123. I am accordingly satisfied that section 98 applied generally and that the amended version of section 22 applied to situations which were already underway when section 98 came into force, including situations where an application was made after that date on the basis of the inhabitants' activities before that date. Therefore the amended version of section 22 applied to Miss Robinson's application. It is unnecessary to express any view on the rather different issue of applications which had been made but which had not been determined when section 98 came into force."
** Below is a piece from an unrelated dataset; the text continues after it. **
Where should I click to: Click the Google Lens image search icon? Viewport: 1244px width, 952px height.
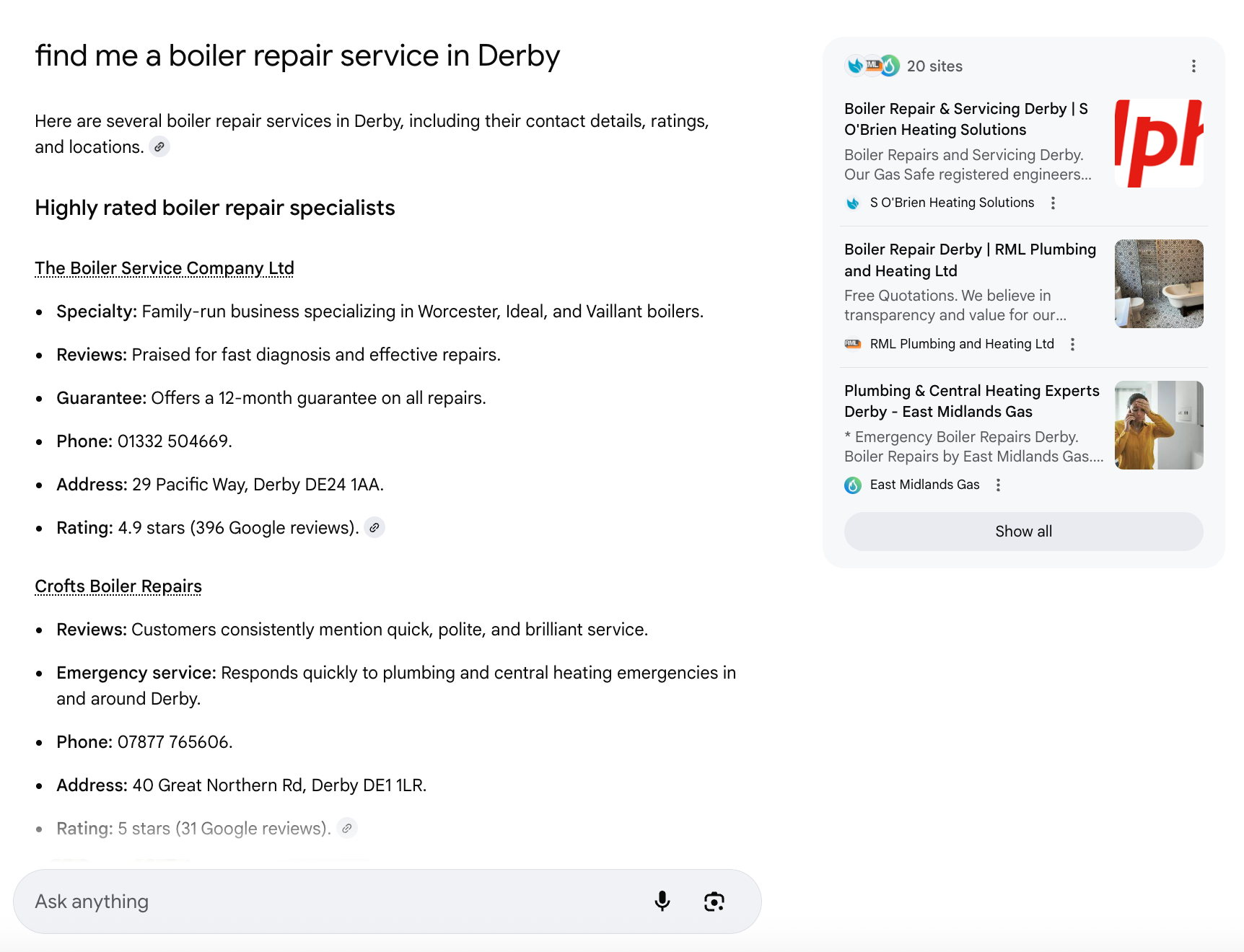click(714, 902)
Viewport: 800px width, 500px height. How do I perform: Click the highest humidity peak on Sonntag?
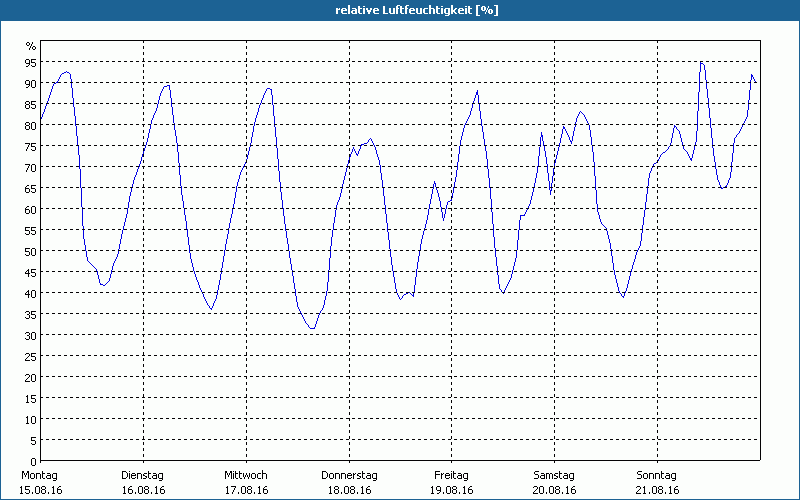[x=701, y=62]
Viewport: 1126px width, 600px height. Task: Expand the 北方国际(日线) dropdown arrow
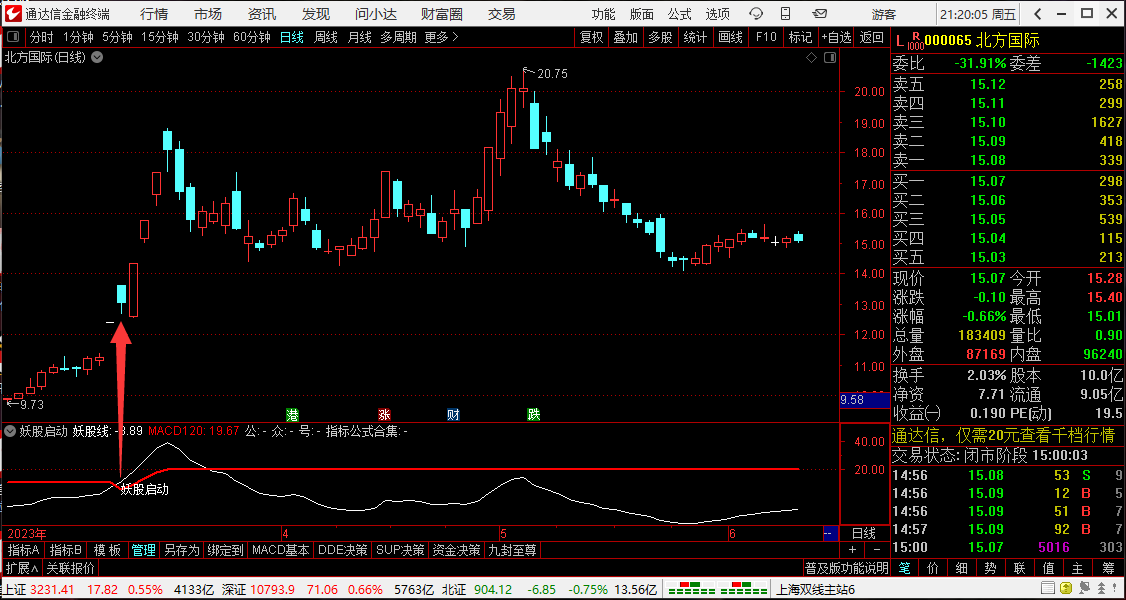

"32. In my judgment the determination involved a judicial and not an administrative determination. The issue for determination was whether Mrs J Horne, having exercised her statutory right to apply for registration on the evidence adduced or to be adduced by her and other interested parties, had a right to the registration she applied for. Inherent in the right to registration was the right on registration to use and enjoy the Land as a town or village green. In its decision whether she had a right to registration the registration authority (and on its behalf the Panel) were under a duty to hear impartially and with an open mind the evidence and representations addressed to them by all who had an interest in the outcome, to make findings of primary fact, to draw inferences from primary fact and to apply the relevant law. The only question for the registration authority or Panel was whether the statutory conditions for registration (i.e. the criteria laid down in the applicable definition) were satisfied. In its determination there was no scope for application of any administrative discretion or any balancing of competing interests. The clearest contrast is to be drawn between a determination of an application for registration as a town or village green and an application (e.g.) for planning permission. The applicant for planning permission has not (save and unless statute otherwise provides) a right to the grant of planning permission: the right applied for only arises if and when permission is granted and in its decision-making whether to grant planning permission the planning authority has to balance competing interests and has to exercise an administrative discretion. The decision of the registration authority is akin to the decision of a planning authority in the sense that both may be reviewed on an application for judicial review, but it is not akin for present purposes."
"the registration authority has no investigative duty which requires it to find evidence or reformulate the applicant's case. It is entitled to deal with the application and the evidence as presented by the parties."
Lord Scott at paragraph 102:
"The county council as registration authority … have a quasi-judicial role under the 1965 Act and must discharge it to the best of their ability."